中濃厚生病院に緩和ケア病棟 末期がん患者ら受け入れ

中濃厚生病院(関市若草通)は、終末期医療を担う「緩和ケアセンター」を四月に開設する。昨年三月に完成した建物の一フロアを、新たに緩和ケア病棟のある専門施設として整備する。

 同病院はこれまで、緩和ケアのチームをつくり、入院患者のカウンセリングなどに当たってきたが、アフリカ超人さらに中濃地域で初となる専門の病棟を新設することにした。同地域では、郡上市民病院が病床の一部で緩和ケアを行い、木沢記念病院(美濃加茂市)に緩和ケアチームがある。

 病床数は二十床で、厚生労働省の基準に基づき、末期がんの患者らを受け入れる。専従の医師が有害な痛みを緩和する処置などを施すほか、看護師や臨床心理士、ボランティアらが不安になりやすい心理面を支える。

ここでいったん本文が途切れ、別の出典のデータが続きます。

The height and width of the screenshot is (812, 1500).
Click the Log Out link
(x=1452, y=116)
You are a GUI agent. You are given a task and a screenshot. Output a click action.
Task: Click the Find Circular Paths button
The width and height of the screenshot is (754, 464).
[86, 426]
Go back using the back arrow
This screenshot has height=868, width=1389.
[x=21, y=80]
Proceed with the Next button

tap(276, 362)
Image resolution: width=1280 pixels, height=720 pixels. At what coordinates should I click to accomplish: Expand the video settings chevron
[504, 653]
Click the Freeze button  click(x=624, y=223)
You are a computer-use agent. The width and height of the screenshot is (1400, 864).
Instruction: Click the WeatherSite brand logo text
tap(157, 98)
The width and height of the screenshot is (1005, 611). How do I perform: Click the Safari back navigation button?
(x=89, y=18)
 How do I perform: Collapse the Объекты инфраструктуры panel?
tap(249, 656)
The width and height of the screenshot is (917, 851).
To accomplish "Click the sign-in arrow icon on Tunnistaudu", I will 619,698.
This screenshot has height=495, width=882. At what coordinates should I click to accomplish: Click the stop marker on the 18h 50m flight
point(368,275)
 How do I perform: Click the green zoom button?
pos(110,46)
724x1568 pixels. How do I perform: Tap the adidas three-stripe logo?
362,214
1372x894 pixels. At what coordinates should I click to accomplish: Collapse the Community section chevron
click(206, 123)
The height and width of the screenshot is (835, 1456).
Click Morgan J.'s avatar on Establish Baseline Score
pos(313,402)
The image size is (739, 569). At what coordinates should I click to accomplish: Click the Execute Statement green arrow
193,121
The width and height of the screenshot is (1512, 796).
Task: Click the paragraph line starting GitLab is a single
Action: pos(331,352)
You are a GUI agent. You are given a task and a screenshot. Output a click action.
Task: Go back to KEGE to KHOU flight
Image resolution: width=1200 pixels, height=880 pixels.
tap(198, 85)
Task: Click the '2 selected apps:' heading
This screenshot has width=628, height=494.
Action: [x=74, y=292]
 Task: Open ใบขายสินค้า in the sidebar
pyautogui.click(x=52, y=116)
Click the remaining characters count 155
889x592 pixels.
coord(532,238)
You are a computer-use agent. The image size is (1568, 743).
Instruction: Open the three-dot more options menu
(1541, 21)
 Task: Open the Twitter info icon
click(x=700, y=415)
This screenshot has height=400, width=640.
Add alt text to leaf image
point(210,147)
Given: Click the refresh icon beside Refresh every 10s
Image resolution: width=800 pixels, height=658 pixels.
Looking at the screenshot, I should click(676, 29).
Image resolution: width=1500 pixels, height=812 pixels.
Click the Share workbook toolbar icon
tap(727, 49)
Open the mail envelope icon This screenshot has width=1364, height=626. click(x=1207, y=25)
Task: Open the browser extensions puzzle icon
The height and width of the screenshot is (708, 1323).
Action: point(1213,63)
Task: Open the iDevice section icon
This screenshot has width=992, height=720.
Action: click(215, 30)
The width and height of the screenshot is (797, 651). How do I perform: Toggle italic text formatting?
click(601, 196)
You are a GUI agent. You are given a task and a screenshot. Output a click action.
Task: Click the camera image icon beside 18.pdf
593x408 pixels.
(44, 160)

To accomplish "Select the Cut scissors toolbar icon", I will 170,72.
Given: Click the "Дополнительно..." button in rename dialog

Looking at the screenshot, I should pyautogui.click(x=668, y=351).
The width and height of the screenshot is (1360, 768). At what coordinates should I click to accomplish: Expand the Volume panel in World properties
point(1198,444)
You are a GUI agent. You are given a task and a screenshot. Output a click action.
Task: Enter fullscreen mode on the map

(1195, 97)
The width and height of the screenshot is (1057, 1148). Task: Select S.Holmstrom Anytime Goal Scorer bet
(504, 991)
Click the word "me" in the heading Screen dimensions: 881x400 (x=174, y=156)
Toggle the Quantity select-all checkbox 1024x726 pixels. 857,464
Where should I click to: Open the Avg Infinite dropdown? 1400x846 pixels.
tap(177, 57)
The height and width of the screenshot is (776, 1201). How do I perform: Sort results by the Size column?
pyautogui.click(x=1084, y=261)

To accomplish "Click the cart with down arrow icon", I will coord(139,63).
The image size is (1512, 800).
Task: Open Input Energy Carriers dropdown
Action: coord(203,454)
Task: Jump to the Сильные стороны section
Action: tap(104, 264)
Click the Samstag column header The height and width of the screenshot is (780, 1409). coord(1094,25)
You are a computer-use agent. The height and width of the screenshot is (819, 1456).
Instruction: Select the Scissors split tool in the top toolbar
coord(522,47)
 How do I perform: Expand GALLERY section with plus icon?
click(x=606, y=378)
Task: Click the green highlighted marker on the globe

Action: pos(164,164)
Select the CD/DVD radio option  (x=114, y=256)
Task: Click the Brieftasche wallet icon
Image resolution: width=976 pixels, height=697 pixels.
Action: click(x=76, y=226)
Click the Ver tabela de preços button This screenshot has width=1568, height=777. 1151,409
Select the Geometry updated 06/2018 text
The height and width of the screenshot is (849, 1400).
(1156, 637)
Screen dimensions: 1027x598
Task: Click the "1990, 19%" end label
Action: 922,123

 センターの面積は千八百平方メートル。病棟部分は各患者が家族らと過ごす時間を大切にできるようすべて個室になっている。共同キッチンや談話室、付き添いの家族用の風呂も備え、好物の料理を食べたり、好きな趣味に取り組めたりできるようにする。

 中濃厚生病院の鷹津久登院長(60)は緩和ケア病棟の新設について「これまでは関や旧武儀郡地区の住民が末期がんで苦しい時、岐阜市や名古屋市の病院に行かなければならないこともあった。地域で頼れる専門病棟があることが、地元の病院としての責任」と話す。

 工事は昨年十月に着工し、ビグレックス三月下旬に完了の予定。患者は担当医師との面談後、順次受け入れていく方針。